» **WHAT IS EXPECTED**
Copy the listing below line for line, with no changes.

» **DATA TO USE**
>>>

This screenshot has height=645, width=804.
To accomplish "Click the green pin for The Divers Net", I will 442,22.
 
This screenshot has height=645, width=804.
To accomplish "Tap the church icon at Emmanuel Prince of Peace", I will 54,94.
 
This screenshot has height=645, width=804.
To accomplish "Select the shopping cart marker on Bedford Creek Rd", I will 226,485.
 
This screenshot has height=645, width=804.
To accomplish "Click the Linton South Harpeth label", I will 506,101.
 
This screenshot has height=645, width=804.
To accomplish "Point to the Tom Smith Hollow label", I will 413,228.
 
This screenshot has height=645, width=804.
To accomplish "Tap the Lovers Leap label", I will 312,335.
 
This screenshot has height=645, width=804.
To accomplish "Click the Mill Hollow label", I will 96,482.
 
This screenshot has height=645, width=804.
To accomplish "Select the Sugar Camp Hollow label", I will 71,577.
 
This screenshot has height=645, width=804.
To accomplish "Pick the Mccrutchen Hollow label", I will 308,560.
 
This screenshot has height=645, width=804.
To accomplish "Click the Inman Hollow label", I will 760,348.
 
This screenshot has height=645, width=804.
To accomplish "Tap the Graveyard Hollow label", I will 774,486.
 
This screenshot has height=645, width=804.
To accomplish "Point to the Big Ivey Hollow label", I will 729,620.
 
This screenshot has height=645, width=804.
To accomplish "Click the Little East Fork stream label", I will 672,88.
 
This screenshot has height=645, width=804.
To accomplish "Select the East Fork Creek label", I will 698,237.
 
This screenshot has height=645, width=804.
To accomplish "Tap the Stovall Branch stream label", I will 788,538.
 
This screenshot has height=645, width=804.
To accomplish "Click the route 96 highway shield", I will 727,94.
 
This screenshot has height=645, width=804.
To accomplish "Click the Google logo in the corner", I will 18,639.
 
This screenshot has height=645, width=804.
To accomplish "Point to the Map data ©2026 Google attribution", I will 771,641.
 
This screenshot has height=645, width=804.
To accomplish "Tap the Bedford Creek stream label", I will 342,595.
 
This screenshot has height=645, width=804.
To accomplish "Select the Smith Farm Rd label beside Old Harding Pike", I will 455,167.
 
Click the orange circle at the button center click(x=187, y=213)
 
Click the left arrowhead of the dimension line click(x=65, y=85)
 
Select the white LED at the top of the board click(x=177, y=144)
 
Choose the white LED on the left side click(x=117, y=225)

<<<

» **TASK SOLUTION**
This screenshot has height=645, width=804.
To accomplish "Click the green pin for The Divers Net", I will 442,22.
 
This screenshot has height=645, width=804.
To accomplish "Tap the church icon at Emmanuel Prince of Peace", I will 54,94.
 
This screenshot has height=645, width=804.
To accomplish "Select the shopping cart marker on Bedford Creek Rd", I will 226,485.
 
This screenshot has height=645, width=804.
To accomplish "Click the Linton South Harpeth label", I will 506,101.
 
This screenshot has height=645, width=804.
To accomplish "Point to the Tom Smith Hollow label", I will 413,228.
 
This screenshot has height=645, width=804.
To accomplish "Tap the Lovers Leap label", I will 312,335.
 
This screenshot has height=645, width=804.
To accomplish "Click the Mill Hollow label", I will 96,482.
 
This screenshot has height=645, width=804.
To accomplish "Select the Sugar Camp Hollow label", I will 71,577.
 
This screenshot has height=645, width=804.
To accomplish "Pick the Mccrutchen Hollow label", I will 308,560.
 
This screenshot has height=645, width=804.
To accomplish "Click the Inman Hollow label", I will 760,348.
 
This screenshot has height=645, width=804.
To accomplish "Tap the Graveyard Hollow label", I will 774,486.
 
This screenshot has height=645, width=804.
To accomplish "Point to the Big Ivey Hollow label", I will 729,620.
 
This screenshot has height=645, width=804.
To accomplish "Click the Little East Fork stream label", I will 672,88.
 
This screenshot has height=645, width=804.
To accomplish "Select the East Fork Creek label", I will 698,237.
 
This screenshot has height=645, width=804.
To accomplish "Tap the Stovall Branch stream label", I will 788,538.
 
This screenshot has height=645, width=804.
To accomplish "Click the route 96 highway shield", I will 727,94.
 
This screenshot has height=645, width=804.
To accomplish "Click the Google logo in the corner", I will 18,639.
 
This screenshot has height=645, width=804.
To accomplish "Point to the Map data ©2026 Google attribution", I will 771,641.
 
This screenshot has height=645, width=804.
To accomplish "Tap the Bedford Creek stream label", I will 342,595.
 
This screenshot has height=645, width=804.
To accomplish "Select the Smith Farm Rd label beside Old Harding Pike", I will 455,167.
 
Click the orange circle at the button center click(x=187, y=213)
 
Click the left arrowhead of the dimension line click(x=65, y=85)
 
Select the white LED at the top of the board click(x=177, y=144)
 
Choose the white LED on the left side click(x=117, y=225)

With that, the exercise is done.